-- begin Source records --

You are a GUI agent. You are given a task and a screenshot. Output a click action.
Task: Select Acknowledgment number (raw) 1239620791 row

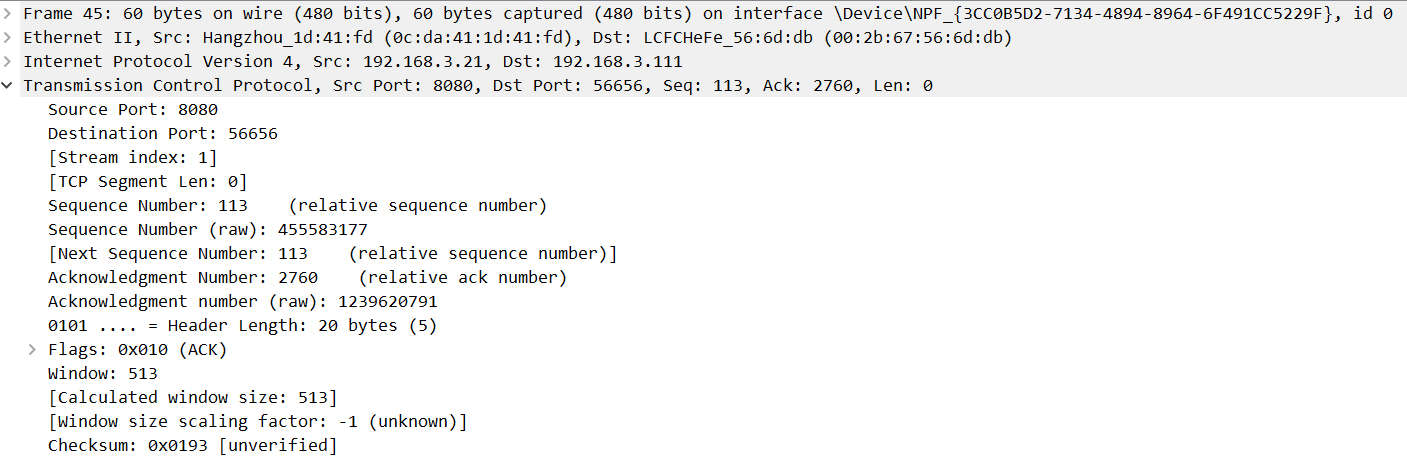click(x=243, y=301)
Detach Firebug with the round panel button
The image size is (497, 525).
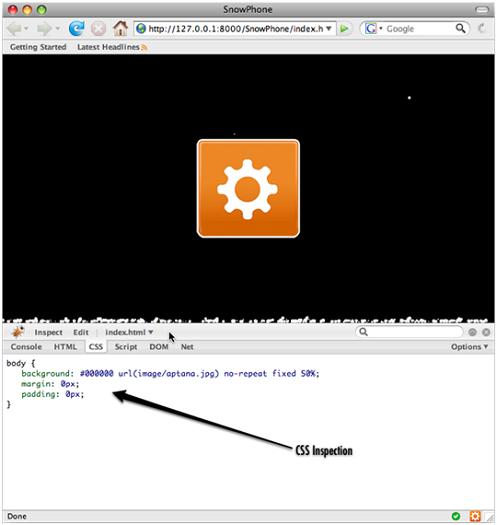pyautogui.click(x=472, y=332)
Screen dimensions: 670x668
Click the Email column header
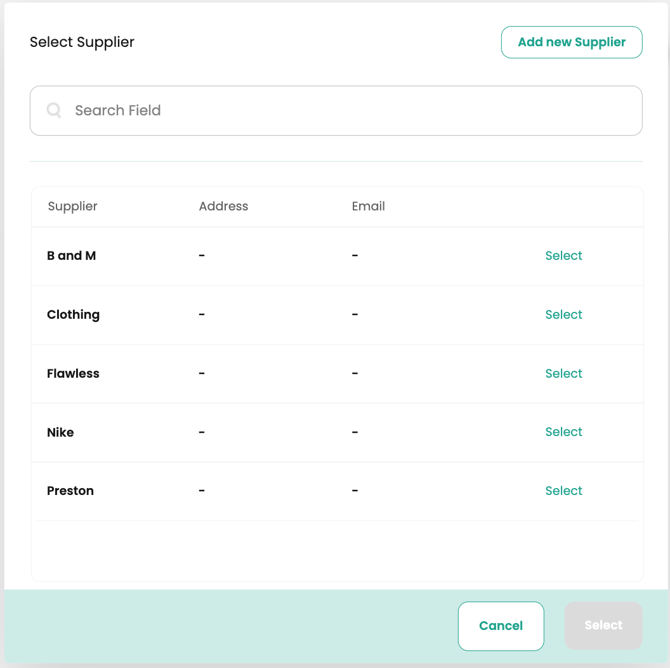[x=368, y=207]
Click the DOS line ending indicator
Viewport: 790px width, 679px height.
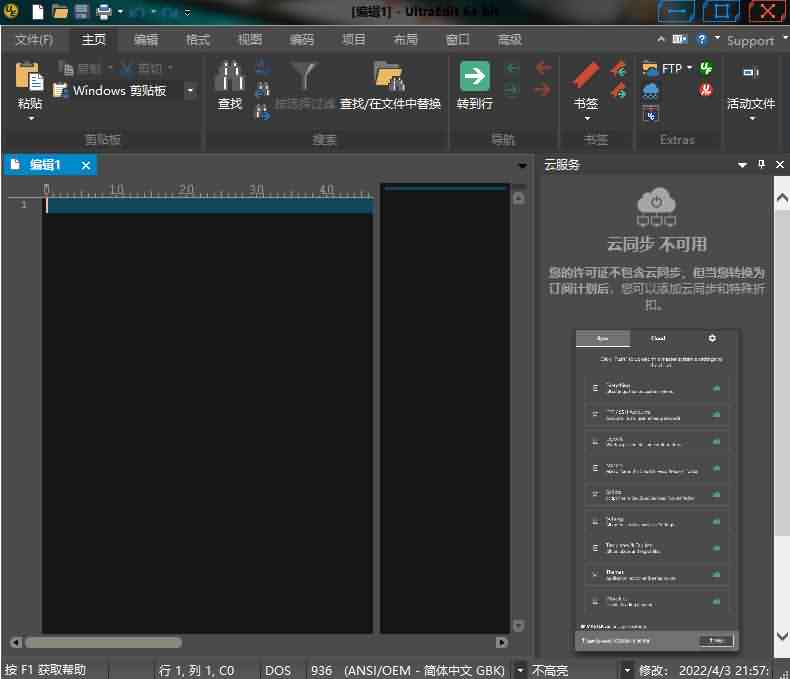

-- end Source records --

Set exercise -
Return the lines of the listing unchanged, starting at the line that contains "Detach Firebug with the round panel button" and ending at the end of the listing. Leave the pictures out of your answer.

Answer for this exercise -
Detach Firebug with the round panel button
The image size is (497, 525).
pyautogui.click(x=472, y=332)
Screen dimensions: 670x668
Click the Email column header
[x=368, y=207]
Click the DOS line ending indicator
Viewport: 790px width, 679px height.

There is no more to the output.